Activity >>
In the entries below, the word "scrollbar" appears on some lines. Copy each of those lines.

(Stored data entries)

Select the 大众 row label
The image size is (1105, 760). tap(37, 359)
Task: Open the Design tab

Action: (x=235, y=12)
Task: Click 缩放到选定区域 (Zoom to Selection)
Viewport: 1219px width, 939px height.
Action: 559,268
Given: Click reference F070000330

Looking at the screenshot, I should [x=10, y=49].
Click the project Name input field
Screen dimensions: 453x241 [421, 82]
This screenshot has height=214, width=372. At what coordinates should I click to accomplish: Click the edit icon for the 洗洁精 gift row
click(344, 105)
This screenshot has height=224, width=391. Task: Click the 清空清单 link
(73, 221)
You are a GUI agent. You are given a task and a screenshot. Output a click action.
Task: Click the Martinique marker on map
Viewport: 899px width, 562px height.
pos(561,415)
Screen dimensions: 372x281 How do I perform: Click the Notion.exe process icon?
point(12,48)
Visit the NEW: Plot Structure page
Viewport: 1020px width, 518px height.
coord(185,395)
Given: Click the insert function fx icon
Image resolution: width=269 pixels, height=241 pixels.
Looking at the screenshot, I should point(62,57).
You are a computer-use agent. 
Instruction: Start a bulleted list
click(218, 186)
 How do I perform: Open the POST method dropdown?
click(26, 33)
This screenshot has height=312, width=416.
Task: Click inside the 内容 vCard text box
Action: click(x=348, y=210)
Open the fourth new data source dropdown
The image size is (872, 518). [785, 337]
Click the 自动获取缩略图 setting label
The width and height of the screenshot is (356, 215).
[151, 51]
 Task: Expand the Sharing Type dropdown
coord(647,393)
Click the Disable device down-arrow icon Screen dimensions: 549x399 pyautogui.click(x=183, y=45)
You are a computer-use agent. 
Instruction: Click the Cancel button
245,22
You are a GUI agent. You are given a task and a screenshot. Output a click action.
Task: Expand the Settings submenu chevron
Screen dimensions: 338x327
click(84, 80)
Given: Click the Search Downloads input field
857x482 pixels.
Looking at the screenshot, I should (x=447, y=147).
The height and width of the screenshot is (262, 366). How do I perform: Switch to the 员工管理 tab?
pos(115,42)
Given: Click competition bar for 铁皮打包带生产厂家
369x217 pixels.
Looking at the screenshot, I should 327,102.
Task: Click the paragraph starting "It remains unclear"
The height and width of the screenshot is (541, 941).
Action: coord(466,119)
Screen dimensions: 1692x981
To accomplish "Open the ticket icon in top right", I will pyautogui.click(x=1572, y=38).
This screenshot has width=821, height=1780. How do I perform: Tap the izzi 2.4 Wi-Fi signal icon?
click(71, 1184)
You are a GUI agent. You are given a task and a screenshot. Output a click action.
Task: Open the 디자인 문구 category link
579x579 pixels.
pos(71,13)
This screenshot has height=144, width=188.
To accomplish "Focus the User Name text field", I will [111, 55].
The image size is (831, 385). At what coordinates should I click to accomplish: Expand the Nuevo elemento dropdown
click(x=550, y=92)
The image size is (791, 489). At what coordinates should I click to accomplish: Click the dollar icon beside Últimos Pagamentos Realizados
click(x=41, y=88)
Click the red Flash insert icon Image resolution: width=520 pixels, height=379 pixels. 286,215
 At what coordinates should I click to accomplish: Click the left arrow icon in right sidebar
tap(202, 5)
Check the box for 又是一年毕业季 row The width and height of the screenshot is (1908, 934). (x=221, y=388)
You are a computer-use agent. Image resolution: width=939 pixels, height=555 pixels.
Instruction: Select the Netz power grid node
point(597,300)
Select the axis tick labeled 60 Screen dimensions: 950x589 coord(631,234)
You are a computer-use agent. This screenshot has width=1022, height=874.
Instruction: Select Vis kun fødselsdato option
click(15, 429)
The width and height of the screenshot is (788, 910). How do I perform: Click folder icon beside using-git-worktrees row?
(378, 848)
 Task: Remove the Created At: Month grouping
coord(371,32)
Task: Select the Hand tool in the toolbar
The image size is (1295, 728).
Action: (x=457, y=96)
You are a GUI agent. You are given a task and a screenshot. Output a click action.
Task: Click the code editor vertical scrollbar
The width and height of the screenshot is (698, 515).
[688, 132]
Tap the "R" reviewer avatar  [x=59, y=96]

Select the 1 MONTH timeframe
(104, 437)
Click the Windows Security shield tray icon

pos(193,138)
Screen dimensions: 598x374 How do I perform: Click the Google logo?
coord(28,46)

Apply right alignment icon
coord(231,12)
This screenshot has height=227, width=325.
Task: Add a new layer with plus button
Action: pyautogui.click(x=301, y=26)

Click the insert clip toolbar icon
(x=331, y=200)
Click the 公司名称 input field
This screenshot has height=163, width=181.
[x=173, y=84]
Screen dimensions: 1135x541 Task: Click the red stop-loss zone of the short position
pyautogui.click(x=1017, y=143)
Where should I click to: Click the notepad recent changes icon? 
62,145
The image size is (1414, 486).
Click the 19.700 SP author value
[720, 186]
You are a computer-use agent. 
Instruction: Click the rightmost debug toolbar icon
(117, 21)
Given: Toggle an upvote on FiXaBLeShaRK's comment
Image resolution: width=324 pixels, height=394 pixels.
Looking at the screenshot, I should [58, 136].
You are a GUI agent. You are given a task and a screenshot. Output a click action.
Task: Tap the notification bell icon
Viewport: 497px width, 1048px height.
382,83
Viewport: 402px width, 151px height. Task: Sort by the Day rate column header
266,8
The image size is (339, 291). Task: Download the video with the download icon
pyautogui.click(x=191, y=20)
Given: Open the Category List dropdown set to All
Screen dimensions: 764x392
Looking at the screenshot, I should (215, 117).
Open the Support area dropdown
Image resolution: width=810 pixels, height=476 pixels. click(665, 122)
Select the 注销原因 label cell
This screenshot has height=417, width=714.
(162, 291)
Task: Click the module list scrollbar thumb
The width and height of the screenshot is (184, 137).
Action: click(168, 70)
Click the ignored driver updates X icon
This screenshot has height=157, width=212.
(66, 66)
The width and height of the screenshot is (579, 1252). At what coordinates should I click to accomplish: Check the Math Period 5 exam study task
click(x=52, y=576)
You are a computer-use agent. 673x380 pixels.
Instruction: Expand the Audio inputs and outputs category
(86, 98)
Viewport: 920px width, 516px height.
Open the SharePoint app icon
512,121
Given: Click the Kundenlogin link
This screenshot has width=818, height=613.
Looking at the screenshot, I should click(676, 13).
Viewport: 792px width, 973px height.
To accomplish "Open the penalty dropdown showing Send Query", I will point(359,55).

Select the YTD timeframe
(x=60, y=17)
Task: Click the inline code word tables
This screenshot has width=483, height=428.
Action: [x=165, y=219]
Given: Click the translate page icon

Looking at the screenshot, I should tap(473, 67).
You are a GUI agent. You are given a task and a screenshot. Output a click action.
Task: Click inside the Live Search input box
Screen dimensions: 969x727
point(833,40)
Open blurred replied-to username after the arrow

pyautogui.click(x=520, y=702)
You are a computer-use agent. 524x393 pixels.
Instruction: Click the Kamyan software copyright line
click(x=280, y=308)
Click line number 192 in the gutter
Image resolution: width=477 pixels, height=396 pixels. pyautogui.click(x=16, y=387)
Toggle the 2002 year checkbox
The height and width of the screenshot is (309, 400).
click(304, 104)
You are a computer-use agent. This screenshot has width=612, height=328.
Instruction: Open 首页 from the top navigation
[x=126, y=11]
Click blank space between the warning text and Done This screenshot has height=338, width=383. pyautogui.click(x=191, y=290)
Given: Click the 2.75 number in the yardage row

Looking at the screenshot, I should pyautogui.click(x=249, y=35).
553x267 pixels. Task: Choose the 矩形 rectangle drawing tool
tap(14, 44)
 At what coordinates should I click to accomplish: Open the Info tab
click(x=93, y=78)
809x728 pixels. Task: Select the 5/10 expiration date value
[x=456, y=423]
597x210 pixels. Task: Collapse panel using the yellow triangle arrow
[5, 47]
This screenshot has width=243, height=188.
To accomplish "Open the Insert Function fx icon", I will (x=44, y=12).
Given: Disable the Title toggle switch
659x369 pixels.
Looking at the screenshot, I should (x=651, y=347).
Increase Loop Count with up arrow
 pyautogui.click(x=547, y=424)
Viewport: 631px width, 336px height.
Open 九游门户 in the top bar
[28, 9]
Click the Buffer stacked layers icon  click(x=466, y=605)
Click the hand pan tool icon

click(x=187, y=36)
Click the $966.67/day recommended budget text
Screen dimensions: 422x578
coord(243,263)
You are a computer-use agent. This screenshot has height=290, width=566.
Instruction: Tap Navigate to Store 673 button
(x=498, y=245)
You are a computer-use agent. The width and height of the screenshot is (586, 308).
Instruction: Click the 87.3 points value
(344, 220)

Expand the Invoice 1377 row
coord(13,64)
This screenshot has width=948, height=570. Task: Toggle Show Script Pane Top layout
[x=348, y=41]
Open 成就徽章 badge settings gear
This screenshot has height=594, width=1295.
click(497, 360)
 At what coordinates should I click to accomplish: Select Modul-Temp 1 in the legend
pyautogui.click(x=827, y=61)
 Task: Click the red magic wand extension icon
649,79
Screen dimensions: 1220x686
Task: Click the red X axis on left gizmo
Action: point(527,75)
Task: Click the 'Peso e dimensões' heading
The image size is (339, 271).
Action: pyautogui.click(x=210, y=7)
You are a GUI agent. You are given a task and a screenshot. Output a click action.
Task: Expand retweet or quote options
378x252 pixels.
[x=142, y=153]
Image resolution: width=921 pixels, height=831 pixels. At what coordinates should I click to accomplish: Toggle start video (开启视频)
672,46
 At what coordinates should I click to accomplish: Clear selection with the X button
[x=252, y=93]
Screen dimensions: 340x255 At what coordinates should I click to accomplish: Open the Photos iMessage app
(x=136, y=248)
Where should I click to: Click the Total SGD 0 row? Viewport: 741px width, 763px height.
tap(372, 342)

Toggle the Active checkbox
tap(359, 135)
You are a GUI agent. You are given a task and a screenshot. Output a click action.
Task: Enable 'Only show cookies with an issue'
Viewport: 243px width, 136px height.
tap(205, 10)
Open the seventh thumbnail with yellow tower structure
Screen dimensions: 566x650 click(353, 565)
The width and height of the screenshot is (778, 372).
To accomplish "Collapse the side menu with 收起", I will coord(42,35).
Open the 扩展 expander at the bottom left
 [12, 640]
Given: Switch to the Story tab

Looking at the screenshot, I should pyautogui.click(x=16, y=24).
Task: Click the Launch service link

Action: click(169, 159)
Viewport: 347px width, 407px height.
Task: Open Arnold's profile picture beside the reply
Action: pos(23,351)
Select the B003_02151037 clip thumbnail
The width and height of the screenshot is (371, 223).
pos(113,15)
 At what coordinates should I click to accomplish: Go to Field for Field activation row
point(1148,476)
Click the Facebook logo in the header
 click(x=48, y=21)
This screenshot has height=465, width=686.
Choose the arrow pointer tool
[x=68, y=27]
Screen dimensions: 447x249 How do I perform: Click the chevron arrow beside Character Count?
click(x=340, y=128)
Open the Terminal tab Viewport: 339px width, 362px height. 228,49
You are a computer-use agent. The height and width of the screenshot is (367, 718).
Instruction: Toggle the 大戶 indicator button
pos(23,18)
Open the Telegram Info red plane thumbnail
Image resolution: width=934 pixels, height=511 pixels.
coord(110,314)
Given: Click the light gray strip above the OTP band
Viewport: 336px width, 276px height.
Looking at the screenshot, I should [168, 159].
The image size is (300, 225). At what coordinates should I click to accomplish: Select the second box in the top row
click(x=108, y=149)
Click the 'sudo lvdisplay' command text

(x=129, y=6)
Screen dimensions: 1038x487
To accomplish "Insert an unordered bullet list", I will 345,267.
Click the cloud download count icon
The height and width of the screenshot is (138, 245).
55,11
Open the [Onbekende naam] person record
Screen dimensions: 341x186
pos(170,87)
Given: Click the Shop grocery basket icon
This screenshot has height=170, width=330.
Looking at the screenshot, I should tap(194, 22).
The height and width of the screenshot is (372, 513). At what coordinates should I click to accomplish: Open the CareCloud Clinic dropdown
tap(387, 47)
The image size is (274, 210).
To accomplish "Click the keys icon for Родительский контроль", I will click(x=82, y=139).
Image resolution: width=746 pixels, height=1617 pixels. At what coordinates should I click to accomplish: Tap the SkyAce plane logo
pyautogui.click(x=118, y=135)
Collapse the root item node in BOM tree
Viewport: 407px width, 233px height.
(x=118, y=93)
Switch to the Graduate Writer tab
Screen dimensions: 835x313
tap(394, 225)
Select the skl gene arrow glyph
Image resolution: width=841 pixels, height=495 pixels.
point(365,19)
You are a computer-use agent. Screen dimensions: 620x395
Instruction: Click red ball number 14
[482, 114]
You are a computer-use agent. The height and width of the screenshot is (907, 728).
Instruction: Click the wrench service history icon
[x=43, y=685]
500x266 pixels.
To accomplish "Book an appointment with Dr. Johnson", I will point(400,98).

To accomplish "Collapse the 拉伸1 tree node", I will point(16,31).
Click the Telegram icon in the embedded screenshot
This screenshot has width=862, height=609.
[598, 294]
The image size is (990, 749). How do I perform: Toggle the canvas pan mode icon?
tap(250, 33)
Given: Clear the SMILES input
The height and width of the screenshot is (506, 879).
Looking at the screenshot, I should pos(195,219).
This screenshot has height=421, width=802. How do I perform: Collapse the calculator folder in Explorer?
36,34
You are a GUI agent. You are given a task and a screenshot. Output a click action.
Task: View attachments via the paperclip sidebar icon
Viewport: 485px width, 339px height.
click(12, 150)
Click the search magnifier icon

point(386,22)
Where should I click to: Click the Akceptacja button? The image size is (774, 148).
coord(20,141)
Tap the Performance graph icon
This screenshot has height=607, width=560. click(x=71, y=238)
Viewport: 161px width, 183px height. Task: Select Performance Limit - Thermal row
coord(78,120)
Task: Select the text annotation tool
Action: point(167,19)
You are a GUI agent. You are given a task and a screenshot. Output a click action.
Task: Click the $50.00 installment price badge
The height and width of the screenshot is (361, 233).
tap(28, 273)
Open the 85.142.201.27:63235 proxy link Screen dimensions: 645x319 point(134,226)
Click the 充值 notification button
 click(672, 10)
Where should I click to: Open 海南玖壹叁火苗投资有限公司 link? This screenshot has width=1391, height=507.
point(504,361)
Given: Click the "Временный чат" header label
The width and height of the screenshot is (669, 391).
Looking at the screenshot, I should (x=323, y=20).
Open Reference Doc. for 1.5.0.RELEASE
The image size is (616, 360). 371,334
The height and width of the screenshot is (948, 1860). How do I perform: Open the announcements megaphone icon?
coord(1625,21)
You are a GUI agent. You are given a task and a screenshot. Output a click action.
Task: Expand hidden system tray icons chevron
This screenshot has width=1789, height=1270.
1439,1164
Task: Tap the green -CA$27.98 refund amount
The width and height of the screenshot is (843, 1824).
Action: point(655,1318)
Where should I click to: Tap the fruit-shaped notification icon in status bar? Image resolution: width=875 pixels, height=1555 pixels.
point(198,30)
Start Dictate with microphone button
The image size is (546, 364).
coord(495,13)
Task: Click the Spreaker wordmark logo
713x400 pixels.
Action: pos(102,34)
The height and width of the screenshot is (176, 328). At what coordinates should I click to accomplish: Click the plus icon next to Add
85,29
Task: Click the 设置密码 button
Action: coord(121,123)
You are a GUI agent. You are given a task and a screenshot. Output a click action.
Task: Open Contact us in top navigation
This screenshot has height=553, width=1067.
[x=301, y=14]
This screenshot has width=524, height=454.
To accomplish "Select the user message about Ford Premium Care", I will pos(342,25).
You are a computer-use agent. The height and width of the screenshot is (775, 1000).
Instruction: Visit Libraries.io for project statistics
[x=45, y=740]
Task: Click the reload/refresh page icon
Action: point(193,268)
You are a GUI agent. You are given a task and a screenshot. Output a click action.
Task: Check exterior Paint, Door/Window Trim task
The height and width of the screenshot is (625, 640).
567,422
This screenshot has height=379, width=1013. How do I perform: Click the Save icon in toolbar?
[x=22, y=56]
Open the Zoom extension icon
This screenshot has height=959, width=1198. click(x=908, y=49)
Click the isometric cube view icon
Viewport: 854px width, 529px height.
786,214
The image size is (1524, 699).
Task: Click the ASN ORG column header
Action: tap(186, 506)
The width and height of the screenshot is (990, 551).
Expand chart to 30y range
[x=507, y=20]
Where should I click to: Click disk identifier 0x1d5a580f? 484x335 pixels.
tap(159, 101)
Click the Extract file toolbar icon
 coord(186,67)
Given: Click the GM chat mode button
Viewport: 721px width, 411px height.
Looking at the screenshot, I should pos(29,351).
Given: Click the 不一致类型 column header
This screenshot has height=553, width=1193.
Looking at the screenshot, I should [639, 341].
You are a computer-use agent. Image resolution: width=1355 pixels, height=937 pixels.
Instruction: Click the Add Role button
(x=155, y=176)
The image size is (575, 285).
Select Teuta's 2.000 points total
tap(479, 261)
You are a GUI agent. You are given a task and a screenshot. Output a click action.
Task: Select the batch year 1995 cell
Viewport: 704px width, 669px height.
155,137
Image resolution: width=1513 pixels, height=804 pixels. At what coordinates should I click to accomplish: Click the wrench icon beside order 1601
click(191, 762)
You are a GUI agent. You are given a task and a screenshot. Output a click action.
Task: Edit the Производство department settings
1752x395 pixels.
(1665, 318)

Answer space >>
Task: Click the code editor vertical scrollbar
Task: Click the module list scrollbar thumb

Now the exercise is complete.